● WHAT YOU ARE ASKED TO DO
Gather each line in the entries that includes the string "accomplish".

● PROVIDED INFORMATION
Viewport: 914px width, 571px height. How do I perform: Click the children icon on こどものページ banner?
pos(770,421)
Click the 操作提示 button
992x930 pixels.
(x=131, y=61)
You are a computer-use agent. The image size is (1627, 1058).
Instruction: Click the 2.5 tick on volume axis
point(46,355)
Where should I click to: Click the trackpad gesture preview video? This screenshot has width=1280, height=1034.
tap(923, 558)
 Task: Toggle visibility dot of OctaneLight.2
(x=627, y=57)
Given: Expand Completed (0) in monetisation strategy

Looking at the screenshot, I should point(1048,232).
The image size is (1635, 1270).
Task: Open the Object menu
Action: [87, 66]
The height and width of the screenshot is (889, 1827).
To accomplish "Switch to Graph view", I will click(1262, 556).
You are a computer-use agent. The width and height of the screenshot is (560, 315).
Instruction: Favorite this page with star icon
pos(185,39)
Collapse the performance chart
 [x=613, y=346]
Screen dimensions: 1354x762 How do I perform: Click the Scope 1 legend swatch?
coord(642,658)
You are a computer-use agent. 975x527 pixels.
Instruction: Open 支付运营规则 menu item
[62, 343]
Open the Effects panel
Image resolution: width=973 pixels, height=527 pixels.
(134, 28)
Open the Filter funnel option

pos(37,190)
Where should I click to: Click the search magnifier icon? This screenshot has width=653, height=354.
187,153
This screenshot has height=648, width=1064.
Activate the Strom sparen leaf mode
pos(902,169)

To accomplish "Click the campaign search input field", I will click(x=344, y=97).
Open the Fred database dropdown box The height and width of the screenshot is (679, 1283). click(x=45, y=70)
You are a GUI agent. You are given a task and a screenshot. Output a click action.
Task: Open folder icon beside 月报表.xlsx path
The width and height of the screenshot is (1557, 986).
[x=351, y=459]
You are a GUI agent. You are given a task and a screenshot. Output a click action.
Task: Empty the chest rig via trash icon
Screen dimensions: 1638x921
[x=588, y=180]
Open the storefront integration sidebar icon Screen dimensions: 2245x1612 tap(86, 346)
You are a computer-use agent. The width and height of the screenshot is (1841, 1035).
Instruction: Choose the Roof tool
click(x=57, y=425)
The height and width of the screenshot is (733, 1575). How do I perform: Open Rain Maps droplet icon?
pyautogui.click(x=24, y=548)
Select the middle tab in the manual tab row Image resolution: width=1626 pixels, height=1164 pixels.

● FINISHED EXERCISE
To accomplish "Switch to Graph view", I will click(1262, 556).
To accomplish "Click the campaign search input field", I will click(x=344, y=97).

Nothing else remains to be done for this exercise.